(Excerpt to read)
You may have seen this video a couple of years ago back when the collision, during Cowes race week, took place. They’re having a trial about it now, as the skipper of the yacht, a Corby 33 named Atalanta of Chester, insists that he was not negligent. Watching what happened per the viddy, I’d say what it was, in law-school lingo, was negligence per se. As in: you should never try to cross in front of another vessel, particularly one that is much, much larger than yours, unless you are about 1,000 percent sure you’re going to make it.

But the skipper on trial, Royal Navy lieutenant Roland Wilson, presumably is not a total punter when it comes to boathandling. His defense seems to be that the ship, the Hanne Knutsen, a 120,000-ton tanker, gave confusing sound signals as it was turning while trying to avoid another disabled boat.

(Source data)
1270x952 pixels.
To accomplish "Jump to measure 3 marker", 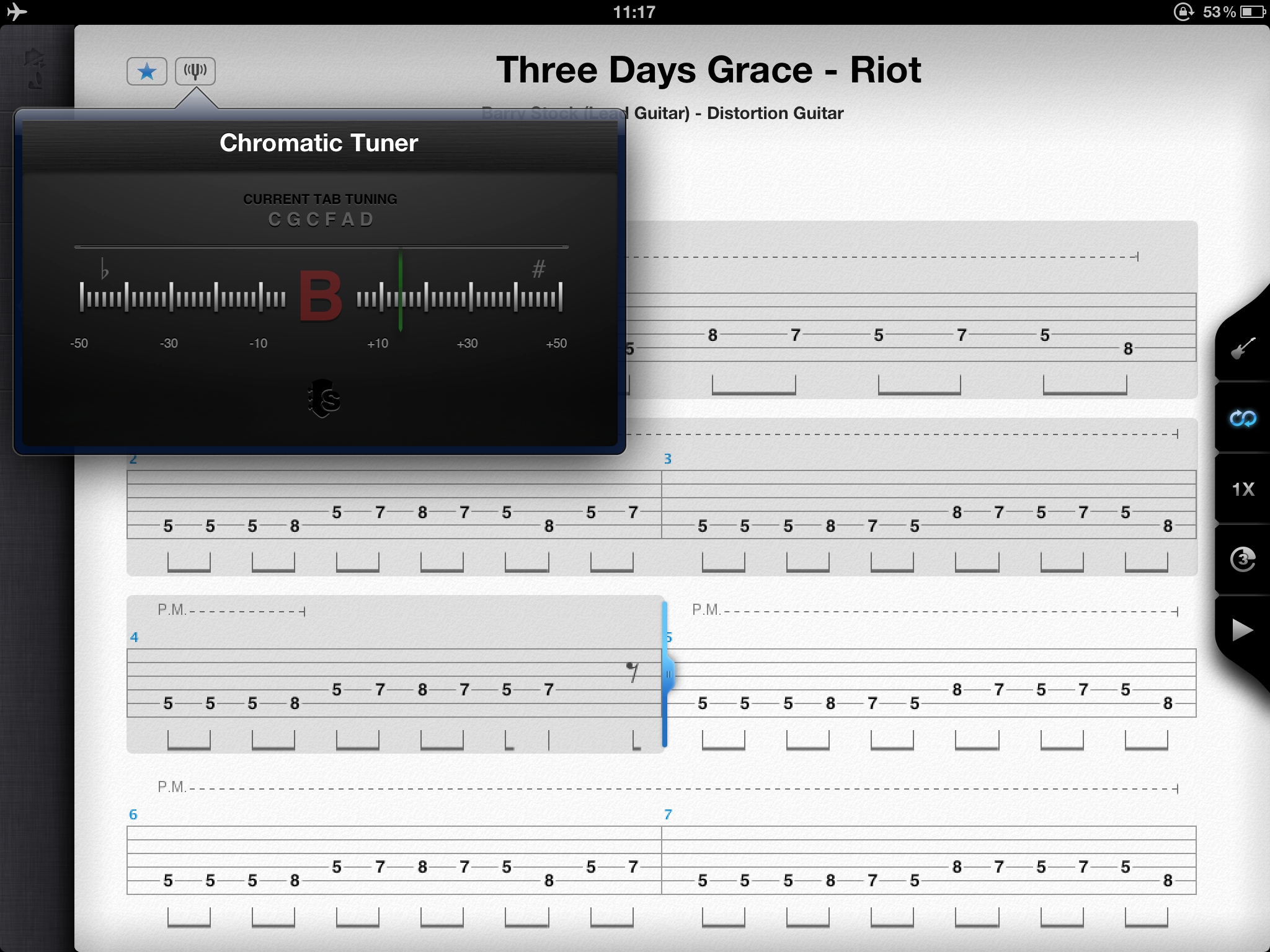I will tap(668, 459).
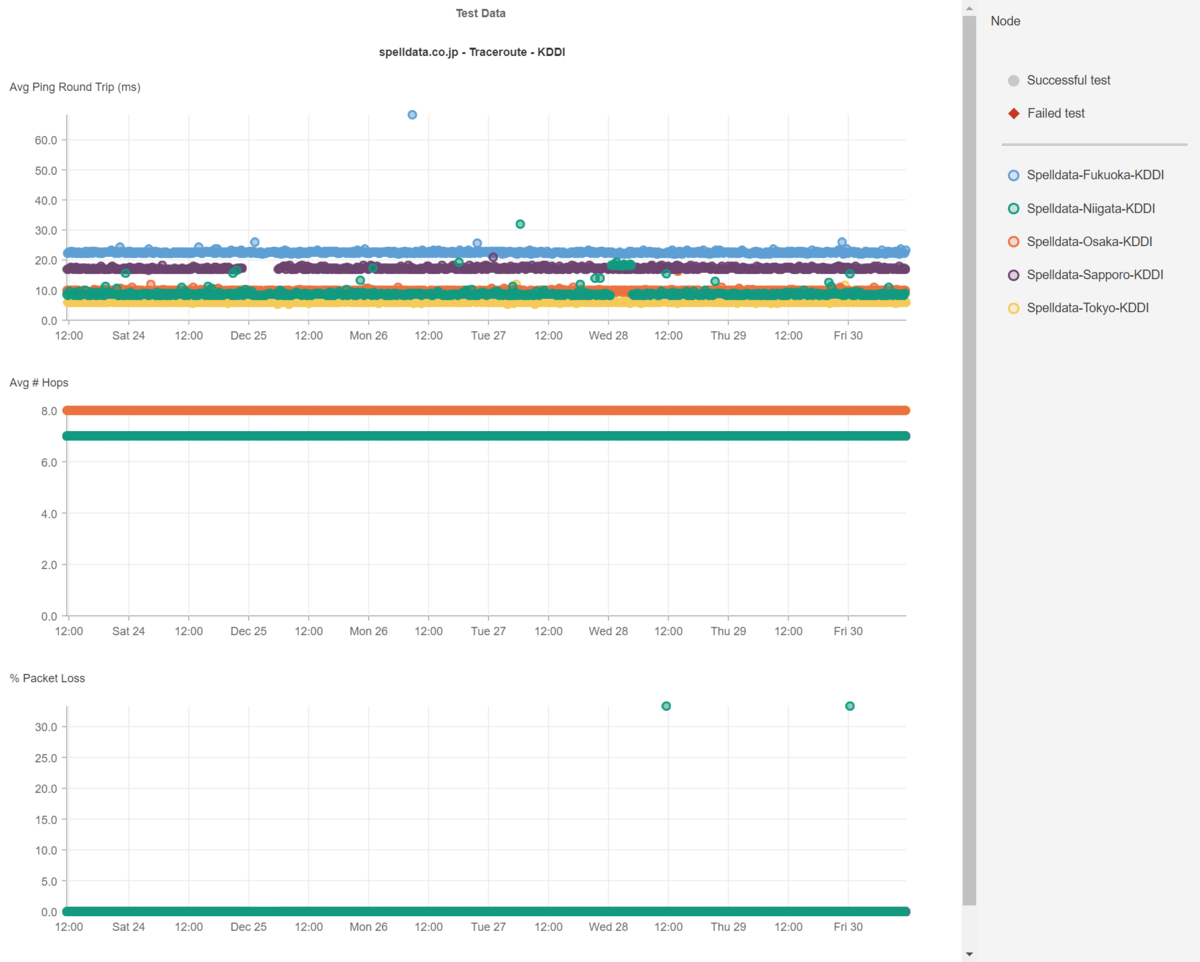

(Challenges)
1) In the yacht collision piece, what was the name of the tanker the yacht crossed in front of?
2) For each statement, say whether it agrees with the yacht collision piece, and quote the words that decide it. (a) The yacht was a Corby 33 named Atalanta of Chester. (b) The tanker weighed 12,000 tons. (c) The skipper admits he was negligent.
3) Continue the yacht collision piece from where it stops.

(The results)
1) Hanne Knutsen

2)
(a) Yes: "a Corby 33 named Atalanta of Chester"
(b) No: "a 120,000-ton tanker"
(c) No: "insists that he was not negligent"

3)
I do know racing sailors sometimes get crazy about this stuff. They often seem to think that just being in a race somehow exempts them for having to observe the Colregs. But it also seems to me that you do have to be a little crazy to run a 120,000-ton tanker down the Solent during the middle of Cowes Week. It’s like driving a tractor-trailer into a bumper-car rink with over 1,000 bumper cars in it. You’re bound to crush one eventually.

Here’s another PBO link with a little more info.

The trial runs until October 25. I’ll be very curious to see how it turns out.

UPDATE: Roland Wilson was found guilty yesterday (Friday, Oct. 26) of failing to keep a proper look-out and impeding the passage of a vessel. He’s now liable for 103,000 GBP in court costs and fines.

5 Responses
  1. Jesse

    How could it not be the sailor’s fault? The decision involving the presence of the tanker is secondary to the bad judgement of the sailor who put his boat and crew in harm’s way. What was he thinking? That the huge tanker shouldn’t have been there that race day, so he’d just see if couldn’t cross her bow by a few inches of clearance?

    Judgement for the 500 lb. gorilla who had the right of way competely, and against the sailor who decided against all iself preservation instincts, regulations of the sea, and reasonable action, to hold course crossing that bow. Lucky he was not killed In point of fact. I cannot see any extenuating circumstances to the sailor being at fault in ths video.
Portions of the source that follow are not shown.